Release Date: September 29th, 2008
Publisher: Candlewick Press
Age Group: Young Adult
Finnikin was only a child during the five days of the unspeakable, when the royal family of Lumatere were brutally murdered, and an imposter seized the throne. Now a curse binds all who remain inside Lumatere’s walls, and those who escaped roam the surrounding lands as exiles, persecuted and despairing, dying by the thousands in fever camps. In a narrative crackling with the tension of an imminent storm, Finnikin, now on the cusp of manhood, is compelled to join forces with an arrogant and enigmatic young novice named Evanjalin, who claims that her dark dreams will lead the exiles to a surviving royal child and a way to pierce the cursed barrier and regain the land of Lumatere. But Evanjalin’s unpredictable behavior suggests that she is not what she seems — and the startling truth will test Finnikin’s faith not only in her, but in all he knows to be true about himself and his destiny.
Finding a really good Young Adult High/Epic Fantasy book or series in-between all the paranormal and romance that’s hot in the YA scene now, is hard. My first discovery was “Seven Realms” by Cinda Williams Chima, one of my all-time favorite YA Fantasy series out there. After reading “Finnikin of the Rock” I can safely say that I’ve found a second favorite. It has all the elements of a good Epic with that touch of Young Adult mixed in.
“Finnikin of the Rock” is very character driven and displays a lot of emotions and tough situations and decisions, all in the right proportions, making this a very enjoyable read. It’s not too overly laden with feelings, which you get a lot these days in YA, but perfectly fitting the setting and story.
There is some romance, of the typical Young Adult kind, but it was sweet and a lot more credible than in other YA novels. There is a lot of tension between the two lovers and the bickering really had me snickering sometimes. I don’t like my romance to mushy, so this was perfect!
The worldbuilding is rather simple, not that elaborate and the different kingdoms the characters have to travel through are not that far apart, as to not complicate things and stuff the book with travel chapters. It didn’t bother me all that much, though after reading a lot of Adult epics, the fact that another kingdom’s capital is just a day’s ride away, took some getting used to.
On the surface “Finnikin of the Rock” seems like just another High Fantasy tale with a fallen kingdom, a slain royal family, rumors about a surviving heir and the quest of a young hero to unite his scattered Lumateran people and reclaim their kingdom. Marchetta succeeded in adding just enough extras to set it apart from all the others. The people of Lumatere are divided in different regions: the Monts, the people from the River, the Flat Lands, … And in the forest there are the Forest Dwellers. These people worship another goddess, Sagrami, and when the invaders burned the Forest Dwellers’ houses and started slaughtering them, the Lumateran people closed their doors to the refugees.

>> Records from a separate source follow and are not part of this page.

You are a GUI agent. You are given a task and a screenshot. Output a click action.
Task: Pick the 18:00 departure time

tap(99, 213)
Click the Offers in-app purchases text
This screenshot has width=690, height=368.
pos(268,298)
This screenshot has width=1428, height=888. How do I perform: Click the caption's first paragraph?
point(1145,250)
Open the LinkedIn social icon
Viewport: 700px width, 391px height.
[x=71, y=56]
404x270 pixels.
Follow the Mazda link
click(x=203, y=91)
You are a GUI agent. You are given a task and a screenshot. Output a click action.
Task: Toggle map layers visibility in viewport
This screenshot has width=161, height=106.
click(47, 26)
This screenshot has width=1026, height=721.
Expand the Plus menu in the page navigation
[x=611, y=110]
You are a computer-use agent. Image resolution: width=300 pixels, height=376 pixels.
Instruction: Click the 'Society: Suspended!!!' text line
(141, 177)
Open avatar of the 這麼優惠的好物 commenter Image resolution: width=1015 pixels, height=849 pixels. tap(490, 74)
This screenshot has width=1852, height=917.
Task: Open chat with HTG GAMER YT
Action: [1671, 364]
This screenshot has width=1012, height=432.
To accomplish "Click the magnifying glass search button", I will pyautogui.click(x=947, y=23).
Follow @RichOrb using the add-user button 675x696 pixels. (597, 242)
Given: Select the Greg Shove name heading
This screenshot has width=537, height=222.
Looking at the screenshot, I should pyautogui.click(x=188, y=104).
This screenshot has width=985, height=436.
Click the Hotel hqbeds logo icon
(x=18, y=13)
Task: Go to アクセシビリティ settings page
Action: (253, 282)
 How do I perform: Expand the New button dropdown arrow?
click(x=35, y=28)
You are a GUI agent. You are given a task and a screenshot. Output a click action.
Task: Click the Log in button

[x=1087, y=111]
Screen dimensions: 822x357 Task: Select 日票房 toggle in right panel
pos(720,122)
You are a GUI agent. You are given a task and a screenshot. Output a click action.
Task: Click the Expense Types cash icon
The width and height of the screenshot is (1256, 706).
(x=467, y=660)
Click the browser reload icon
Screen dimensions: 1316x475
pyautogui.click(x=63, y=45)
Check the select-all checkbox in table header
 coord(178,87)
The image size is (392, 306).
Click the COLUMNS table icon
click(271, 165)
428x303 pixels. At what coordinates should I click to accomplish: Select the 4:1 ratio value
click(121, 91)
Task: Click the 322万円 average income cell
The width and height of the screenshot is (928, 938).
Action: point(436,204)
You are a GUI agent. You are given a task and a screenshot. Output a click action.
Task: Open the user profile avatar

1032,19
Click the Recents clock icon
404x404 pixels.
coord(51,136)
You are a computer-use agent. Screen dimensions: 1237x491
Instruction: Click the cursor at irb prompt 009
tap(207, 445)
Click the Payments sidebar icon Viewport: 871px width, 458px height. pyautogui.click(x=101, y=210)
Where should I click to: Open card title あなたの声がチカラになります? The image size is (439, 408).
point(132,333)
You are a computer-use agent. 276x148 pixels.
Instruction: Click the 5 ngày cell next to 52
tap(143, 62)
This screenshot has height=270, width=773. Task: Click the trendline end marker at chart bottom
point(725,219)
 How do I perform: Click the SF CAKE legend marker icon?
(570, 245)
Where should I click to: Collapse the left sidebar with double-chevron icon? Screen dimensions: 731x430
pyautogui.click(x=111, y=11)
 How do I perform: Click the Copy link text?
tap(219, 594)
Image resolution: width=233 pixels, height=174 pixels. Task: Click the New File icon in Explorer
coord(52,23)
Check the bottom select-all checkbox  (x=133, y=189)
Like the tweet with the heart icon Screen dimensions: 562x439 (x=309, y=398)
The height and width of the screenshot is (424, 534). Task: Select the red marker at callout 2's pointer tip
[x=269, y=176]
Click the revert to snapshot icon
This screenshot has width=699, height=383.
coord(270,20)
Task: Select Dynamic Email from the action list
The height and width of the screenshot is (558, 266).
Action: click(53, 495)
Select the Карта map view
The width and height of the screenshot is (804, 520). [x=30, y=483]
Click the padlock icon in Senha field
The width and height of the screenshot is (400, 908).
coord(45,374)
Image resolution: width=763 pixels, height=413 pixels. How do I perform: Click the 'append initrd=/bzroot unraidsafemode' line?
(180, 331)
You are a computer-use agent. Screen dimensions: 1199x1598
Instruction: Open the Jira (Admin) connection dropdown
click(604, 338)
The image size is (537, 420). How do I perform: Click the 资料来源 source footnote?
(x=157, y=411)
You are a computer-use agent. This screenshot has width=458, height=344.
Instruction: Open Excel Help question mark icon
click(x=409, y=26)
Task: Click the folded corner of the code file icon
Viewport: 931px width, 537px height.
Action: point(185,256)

Later the head of the Forest Dwellers was burned at the stake and with her final breath she cursed the kingdom. Since then there’s been a black, thick smoke surrounding the kingdom and no one can get in or out. The people who did get out in time are now known as “The Exiles” and live in camps in other countries, dying of fever, disease and hunger.
The only negative thing I can say about this book and the reason why I didn’t give it 5 dragons, but 4 dragons, is the fact that there is a grand secret revealed at the end of the story, but I guessed it at the very beginning. I like to be surprised by a story and that was taken away a bit this time. The big secret was a bit too obvious in my opinion.
Other than that, only words of praise from me. I read it in 2 days and lost track of time more than once while reading. It’s a captivating read for teens as well as adults and I’d recommend it to anyone who likes their fair portion of High Fantasy.